*TEXT UNDER STUDY*:
====

The surgical outcome was assessed as achieving adequate length of the upper lip, symmetrical nostrils, reconstructed nasal floor without excessive scar tissue, reconstituted philtrum and philtral ridges.
In our surgical plan, after raising a forked flap (two lateral elements and one central element), the lateral element of the prolabium is discarded; the median element is used to reconstruct the philtrum and the philtral ridges. A careful muscle dissection and more anatomical repair gave us good shape of the bilateral lip repair. The obvious drawback of this technique is the loss of lateral element, which could be used for the lengthening of the columella. However, a secondary rhinoplasty can be done later in life if the need arises.
CONCLUSION
A Modified Millard’s Technique (without banking of lateral elements) for bilateral cleft lip cheilorrhaphy is a reliable and versatile technique associated with excellent surgical outcome. The clinical results showed less scar formation, adequate length of the upper lip and reconstituted symmetrical nostrils.

====

*Records from a collection*:
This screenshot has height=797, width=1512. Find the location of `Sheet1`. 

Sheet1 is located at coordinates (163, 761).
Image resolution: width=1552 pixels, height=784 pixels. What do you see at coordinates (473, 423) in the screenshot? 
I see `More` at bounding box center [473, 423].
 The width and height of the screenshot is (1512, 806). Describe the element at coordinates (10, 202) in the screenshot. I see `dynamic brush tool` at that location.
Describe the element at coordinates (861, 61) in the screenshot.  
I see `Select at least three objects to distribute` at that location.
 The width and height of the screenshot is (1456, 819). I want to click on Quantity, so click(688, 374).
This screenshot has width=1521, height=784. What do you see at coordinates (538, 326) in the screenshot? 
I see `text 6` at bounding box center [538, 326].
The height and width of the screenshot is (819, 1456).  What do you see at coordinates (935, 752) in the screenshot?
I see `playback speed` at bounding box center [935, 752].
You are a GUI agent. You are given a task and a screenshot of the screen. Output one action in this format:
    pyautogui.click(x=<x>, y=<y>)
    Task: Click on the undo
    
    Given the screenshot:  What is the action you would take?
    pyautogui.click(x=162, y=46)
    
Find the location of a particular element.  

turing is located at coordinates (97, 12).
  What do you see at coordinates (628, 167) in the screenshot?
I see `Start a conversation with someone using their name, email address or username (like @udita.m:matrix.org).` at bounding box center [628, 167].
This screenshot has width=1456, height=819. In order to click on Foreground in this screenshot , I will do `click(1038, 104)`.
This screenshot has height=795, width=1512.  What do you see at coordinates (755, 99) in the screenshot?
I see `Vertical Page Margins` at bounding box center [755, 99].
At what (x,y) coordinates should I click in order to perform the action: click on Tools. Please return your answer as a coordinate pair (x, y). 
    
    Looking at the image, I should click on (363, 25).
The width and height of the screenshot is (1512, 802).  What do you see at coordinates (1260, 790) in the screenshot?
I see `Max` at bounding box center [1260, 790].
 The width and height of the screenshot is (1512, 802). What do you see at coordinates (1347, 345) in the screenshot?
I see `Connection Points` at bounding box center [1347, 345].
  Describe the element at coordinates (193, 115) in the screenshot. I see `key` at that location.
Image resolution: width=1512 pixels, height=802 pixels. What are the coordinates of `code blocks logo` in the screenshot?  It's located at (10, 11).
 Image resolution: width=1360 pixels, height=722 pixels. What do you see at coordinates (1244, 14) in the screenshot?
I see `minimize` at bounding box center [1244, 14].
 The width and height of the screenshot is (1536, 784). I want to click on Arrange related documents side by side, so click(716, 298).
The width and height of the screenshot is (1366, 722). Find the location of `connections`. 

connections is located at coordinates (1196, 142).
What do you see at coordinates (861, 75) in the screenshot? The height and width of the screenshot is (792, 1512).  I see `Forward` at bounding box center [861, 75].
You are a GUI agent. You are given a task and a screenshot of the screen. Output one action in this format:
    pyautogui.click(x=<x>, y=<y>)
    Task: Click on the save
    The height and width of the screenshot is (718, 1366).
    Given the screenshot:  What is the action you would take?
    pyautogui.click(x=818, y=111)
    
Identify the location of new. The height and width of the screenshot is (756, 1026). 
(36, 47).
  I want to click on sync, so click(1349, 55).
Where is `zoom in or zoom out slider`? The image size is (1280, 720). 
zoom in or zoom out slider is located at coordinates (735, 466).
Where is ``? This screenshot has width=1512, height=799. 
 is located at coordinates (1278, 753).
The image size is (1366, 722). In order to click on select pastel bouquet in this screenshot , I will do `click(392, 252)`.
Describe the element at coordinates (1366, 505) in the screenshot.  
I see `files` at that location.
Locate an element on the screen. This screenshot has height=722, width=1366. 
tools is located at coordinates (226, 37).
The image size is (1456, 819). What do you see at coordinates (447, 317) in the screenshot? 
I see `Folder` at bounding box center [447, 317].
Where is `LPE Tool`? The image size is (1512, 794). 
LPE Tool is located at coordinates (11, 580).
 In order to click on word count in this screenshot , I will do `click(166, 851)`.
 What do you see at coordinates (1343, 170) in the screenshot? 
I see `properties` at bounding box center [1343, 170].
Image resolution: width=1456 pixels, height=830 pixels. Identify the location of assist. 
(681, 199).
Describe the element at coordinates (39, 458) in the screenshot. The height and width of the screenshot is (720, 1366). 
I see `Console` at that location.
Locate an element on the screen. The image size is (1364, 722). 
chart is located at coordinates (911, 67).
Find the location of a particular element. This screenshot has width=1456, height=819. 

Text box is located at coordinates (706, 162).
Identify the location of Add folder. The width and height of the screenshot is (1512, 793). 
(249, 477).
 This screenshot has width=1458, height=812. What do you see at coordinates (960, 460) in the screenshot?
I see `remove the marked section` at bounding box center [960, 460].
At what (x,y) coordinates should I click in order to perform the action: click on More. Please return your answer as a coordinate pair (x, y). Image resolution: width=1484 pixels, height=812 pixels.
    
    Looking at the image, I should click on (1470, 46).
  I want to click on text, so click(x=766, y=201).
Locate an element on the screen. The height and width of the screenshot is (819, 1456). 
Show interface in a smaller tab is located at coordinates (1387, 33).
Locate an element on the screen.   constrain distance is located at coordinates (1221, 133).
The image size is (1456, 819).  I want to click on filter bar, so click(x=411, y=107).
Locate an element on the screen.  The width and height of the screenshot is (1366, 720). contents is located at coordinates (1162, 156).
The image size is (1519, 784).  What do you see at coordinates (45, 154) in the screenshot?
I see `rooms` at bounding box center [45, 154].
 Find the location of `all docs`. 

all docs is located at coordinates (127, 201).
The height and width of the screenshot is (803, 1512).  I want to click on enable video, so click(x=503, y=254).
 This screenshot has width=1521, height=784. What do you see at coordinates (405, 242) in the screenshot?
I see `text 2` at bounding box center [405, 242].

====

*STUDY QUESTIONS*:
A - According to the cleft lip text, what is the obvious drawback of the technique?
B - Rewrite the cleft lip text from "The surgical outcome" to "and philtral ridges.", substituting "nares" for "nostrils".
C - List the clinical results that the cleft lip text's conclusion reports.

*WRITTEN ANSWERS*:
A - The loss of the lateral element, which could be used for lengthening the columella.

B -
The surgical outcome was assessed as achieving adequate length of the upper lip, symmetrical nares, reconstructed nasal floor without excessive scar tissue, reconstituted philtrum and philtral ridges.

C -
- Less scar formation
- Adequate length of the upper lip
- Reconstituted symmetrical nostrils